> Problem 1
Name every person quoted in the article on Genzyme's cancer acquisitions.
> Problem 2
Copy the article on Genzyme's cancer acquisitions starting at "By Malorye A." and ending at "Cowen & Co.", substituting "Impath" for each "IMPATH".

> Text passage

By Malorye A. Branca
July 14, 2004 | Genzyme is making a bold commitment to cancer drug and diagnostic development. By purchasing ILEX Oncology for $1 billion and IMPATH’s cancer testing service for $215 million, Genzyme hopes to substantially boost its nascent oncology franchise and claim some of the burgeoning targeted cancer therapies market. “Oncology is a hot place to be. It’s wise they decided to make inroads there,” says Phil Nadeau, senior biotech analyst at SG Cowen & Co.
The IMPATH purchase is a particularly sweet deal. “IMPATH is well known and has consistently operated a service of the highest quality,” says Mara Aspinall, president of Genzyme Genetics. “They went into bankruptcy because of financial irregularity.” The Securities and Exchange Commission launched a formal investigation into IMPATH’s accounting practices in September 2003. Genzyme was the lone bidder for the company’s genetic testing unit, which will be folded into Aspinall’s business.
While Genzyme Genetics is best known for prenatal, pediatric, and fertility-related testing, “IMPATH has one of the country’s broadest available menus of complex and sophisticated tests for diagnosis and monitoring a wide variety of cancers,” Aspinall says.
The purchase also neatly complements Genzyme’s February bid to acquire ILEX -- a small company specializing in oncology, with a solid portfolio of in-licensed compounds. ILEX’s Campath, a leukemia drug, commanded $70 million in sales in 2003 and is poised to reach almost $90 million in 2004 worldwide sales. Schering AG markets the drug.
ILEX has two late-stage drugs, one awaiting approval (Clofarabine) and one in Phase II (ILX-651). It also has “experience in putting together a dossier and getting drugs through the FDA,” says Mark Enyedy, senior vice president and general manager of Genzyme Oncology. Enyedy will lead the merged entity.
Genzyme, meanwhile, has some promising projects further from the clinic that “we like very much,” Enyedy says. The ILEX purchase provides revenue generators to help keep those products moving and gives the company momentum in a new arena.
“We believe oncology is an area of tremendous growth,” Aspinall says. It has also has a familiar feel because it includes many relatively uncommon diseases. “Genzyme has historically made money by treating small genetic diseases,” Nadeau says. “They are realizing that in the next few years, they will probably have picked all the low-hanging fruit there, and need to branch out.”

Source data
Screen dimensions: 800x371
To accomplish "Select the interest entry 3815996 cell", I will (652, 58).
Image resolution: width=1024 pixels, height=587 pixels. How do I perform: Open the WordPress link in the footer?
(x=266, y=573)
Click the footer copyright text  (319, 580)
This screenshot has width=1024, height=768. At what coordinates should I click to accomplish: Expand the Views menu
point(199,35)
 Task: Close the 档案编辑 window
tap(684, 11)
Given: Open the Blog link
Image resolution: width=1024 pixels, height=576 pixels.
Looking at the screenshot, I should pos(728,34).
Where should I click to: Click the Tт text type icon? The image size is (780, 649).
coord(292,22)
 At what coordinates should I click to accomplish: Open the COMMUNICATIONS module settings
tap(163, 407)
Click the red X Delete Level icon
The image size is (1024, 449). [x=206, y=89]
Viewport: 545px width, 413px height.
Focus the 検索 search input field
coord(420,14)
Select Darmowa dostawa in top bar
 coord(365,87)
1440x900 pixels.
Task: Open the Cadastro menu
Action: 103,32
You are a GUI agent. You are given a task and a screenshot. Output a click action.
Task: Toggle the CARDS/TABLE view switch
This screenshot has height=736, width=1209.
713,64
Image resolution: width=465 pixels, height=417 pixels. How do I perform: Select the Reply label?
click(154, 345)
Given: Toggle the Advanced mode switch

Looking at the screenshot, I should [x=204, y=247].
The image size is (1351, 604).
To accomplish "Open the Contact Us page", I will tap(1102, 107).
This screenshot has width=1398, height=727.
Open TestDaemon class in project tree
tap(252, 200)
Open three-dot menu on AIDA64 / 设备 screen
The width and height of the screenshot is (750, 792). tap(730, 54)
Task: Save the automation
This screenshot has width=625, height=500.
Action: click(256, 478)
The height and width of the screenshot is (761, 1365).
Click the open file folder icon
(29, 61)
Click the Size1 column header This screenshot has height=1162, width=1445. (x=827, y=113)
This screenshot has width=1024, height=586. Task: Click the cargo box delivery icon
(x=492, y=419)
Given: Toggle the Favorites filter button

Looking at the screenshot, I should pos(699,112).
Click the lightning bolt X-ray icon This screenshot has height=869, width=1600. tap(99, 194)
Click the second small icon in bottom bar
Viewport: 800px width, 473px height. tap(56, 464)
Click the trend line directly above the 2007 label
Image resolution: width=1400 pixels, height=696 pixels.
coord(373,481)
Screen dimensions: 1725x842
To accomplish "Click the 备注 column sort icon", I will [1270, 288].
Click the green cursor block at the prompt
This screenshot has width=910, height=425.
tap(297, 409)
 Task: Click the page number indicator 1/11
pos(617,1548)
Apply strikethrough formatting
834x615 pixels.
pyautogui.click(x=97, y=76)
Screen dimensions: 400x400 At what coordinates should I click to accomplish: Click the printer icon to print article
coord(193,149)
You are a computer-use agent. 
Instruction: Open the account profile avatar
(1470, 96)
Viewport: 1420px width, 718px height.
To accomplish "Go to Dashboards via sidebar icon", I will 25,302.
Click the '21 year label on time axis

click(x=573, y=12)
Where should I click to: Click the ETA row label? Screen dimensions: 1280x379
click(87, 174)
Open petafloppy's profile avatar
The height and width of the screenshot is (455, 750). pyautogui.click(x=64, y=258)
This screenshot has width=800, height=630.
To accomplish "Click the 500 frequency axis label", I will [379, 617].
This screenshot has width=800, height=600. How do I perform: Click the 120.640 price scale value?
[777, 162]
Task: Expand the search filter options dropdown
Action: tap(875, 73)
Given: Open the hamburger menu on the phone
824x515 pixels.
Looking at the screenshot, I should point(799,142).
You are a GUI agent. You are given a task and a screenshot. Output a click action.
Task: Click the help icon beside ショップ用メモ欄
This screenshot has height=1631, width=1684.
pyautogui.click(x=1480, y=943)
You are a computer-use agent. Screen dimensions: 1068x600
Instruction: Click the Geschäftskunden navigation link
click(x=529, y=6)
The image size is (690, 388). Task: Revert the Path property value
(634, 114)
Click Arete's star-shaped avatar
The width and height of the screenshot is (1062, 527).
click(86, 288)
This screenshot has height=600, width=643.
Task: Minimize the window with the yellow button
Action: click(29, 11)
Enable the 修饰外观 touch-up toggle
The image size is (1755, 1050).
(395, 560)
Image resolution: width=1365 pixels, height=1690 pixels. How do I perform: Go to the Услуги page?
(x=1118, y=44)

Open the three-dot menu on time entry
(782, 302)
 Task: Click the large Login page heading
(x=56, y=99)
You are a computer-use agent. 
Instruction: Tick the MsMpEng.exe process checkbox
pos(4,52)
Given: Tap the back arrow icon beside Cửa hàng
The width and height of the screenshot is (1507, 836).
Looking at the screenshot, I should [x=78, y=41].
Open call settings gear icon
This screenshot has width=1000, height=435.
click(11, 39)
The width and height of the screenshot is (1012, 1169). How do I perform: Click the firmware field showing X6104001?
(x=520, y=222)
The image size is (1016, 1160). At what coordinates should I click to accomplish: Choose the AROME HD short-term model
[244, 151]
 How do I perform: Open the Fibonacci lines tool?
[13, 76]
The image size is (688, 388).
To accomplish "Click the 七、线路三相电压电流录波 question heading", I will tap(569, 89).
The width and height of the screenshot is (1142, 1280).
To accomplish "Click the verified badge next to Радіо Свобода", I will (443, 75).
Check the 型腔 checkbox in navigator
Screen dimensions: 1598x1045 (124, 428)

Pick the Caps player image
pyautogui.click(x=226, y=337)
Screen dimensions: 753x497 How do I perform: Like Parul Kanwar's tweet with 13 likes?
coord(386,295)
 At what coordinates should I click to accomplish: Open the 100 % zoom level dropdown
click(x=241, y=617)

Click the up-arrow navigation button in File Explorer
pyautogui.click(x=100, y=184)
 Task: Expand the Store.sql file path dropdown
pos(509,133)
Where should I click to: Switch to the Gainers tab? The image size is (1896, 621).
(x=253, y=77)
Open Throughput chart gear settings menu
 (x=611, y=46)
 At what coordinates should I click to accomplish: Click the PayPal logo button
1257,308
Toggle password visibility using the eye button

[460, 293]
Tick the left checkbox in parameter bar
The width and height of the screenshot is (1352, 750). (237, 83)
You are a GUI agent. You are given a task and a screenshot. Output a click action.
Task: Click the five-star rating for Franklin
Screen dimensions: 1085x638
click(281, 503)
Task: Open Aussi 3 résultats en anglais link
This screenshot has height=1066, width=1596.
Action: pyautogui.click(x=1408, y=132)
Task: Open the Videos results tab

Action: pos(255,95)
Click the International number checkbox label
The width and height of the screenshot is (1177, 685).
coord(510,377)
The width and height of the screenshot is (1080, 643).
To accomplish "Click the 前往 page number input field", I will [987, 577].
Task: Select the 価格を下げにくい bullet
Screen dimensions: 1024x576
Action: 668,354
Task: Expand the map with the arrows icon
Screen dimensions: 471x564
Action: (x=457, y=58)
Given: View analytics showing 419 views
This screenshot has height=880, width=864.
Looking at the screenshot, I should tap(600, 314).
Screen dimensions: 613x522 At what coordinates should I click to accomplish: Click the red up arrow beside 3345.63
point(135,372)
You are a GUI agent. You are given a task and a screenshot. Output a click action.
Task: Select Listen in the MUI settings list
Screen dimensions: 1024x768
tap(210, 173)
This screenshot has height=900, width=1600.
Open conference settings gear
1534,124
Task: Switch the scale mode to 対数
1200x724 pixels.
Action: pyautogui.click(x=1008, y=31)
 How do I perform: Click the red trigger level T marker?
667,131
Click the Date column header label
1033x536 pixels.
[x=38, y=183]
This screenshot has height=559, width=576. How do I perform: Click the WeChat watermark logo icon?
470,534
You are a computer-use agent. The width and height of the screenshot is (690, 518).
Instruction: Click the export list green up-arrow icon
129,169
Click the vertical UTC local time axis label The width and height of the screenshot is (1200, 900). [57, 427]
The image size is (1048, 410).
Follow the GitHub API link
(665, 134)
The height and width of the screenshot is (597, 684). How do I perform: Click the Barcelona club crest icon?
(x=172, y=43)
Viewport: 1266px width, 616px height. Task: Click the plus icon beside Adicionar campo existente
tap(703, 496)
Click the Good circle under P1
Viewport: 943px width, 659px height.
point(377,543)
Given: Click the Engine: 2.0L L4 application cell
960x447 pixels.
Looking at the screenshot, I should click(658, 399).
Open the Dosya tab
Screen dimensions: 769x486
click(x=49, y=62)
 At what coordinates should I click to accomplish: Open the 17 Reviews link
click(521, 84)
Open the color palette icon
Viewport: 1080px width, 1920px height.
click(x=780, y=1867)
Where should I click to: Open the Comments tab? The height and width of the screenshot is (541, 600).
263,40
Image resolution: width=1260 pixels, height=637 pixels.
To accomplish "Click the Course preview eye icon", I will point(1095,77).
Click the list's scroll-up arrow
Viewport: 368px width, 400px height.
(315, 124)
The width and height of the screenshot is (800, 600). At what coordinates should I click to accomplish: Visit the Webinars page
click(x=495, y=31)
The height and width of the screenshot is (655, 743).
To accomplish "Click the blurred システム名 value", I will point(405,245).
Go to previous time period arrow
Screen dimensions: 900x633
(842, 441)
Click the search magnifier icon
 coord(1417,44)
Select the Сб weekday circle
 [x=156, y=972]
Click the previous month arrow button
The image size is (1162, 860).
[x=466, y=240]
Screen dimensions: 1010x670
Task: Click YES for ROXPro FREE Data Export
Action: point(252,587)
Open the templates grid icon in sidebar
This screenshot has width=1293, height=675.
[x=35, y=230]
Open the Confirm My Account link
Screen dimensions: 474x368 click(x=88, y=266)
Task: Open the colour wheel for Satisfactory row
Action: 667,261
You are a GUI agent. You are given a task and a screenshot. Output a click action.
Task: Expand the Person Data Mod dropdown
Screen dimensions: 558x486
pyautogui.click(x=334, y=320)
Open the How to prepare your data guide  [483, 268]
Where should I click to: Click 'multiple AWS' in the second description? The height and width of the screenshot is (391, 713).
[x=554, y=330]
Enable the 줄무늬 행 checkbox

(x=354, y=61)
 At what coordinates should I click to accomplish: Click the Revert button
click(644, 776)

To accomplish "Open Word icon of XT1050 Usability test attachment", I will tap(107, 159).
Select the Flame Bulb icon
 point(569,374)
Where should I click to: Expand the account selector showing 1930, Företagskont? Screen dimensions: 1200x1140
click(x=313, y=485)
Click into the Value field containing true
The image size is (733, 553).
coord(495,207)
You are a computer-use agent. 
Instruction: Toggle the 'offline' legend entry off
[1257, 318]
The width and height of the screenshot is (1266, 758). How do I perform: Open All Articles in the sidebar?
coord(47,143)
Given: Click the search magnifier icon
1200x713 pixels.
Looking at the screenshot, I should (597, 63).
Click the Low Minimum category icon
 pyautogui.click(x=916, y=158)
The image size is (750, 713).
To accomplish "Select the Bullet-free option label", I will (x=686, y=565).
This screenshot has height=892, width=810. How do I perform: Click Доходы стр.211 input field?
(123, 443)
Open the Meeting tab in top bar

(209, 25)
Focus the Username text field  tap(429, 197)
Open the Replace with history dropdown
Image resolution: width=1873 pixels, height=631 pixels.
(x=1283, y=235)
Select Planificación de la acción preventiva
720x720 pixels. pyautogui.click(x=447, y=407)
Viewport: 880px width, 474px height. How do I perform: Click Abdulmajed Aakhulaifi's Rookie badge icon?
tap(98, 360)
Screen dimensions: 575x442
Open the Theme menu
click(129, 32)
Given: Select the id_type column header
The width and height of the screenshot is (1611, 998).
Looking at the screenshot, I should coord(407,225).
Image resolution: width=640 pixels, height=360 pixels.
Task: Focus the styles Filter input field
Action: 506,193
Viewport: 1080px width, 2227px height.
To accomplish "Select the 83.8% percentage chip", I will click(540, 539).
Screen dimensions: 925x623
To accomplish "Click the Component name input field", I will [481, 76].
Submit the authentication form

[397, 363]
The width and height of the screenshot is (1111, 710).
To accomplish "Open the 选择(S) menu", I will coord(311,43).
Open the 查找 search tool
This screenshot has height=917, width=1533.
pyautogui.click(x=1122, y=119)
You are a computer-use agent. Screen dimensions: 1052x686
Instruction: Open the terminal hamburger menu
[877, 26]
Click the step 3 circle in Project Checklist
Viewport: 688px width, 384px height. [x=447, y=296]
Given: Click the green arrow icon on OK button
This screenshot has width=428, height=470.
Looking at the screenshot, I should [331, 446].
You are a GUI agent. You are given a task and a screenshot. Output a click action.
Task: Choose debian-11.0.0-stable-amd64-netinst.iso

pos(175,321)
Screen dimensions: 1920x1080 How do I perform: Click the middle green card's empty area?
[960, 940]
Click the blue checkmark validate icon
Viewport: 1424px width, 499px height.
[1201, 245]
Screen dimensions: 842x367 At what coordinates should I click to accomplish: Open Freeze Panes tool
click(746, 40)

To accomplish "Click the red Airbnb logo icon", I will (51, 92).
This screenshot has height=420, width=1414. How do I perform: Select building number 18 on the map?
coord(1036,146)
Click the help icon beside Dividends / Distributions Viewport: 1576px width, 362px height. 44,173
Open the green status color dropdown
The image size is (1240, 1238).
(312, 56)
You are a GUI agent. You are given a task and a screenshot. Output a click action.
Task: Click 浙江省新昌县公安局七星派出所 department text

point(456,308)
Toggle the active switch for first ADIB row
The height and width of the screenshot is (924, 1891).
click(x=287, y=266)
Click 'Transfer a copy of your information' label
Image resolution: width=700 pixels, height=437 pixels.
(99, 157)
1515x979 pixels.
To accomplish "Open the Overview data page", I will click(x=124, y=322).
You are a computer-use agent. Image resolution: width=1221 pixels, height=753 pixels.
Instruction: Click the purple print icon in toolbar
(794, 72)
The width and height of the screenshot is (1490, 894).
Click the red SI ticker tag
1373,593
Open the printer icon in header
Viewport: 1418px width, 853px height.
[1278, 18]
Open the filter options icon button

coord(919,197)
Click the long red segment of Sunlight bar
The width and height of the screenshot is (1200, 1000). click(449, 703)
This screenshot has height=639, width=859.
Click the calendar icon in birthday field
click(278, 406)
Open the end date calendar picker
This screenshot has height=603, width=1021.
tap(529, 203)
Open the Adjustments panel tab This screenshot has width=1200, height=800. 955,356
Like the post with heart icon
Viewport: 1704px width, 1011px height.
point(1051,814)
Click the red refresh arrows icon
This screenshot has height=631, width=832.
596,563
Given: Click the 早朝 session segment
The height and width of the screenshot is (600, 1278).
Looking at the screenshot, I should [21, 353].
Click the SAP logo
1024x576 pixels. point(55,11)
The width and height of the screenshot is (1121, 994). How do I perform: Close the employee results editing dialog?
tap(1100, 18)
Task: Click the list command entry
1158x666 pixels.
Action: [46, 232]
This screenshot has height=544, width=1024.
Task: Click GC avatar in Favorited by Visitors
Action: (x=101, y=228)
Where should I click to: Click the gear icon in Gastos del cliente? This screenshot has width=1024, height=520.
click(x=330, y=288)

> Task response 1
Phil Nadeau, Mara Aspinall, Mark Enyedy

> Task response 2
By Malorye A. Branca
July 14, 2004 | Genzyme is making a bold commitment to cancer drug and diagnostic development. By purchasing ILEX Oncology for $1 billion and Impath’s cancer testing service for $215 million, Genzyme hopes to substantially boost its nascent oncology franchise and claim some of the burgeoning targeted cancer therapies market. “Oncology is a hot place to be. It’s wise they decided to make inroads there,” says Phil Nadeau, senior biotech analyst at SG Cowen & Co.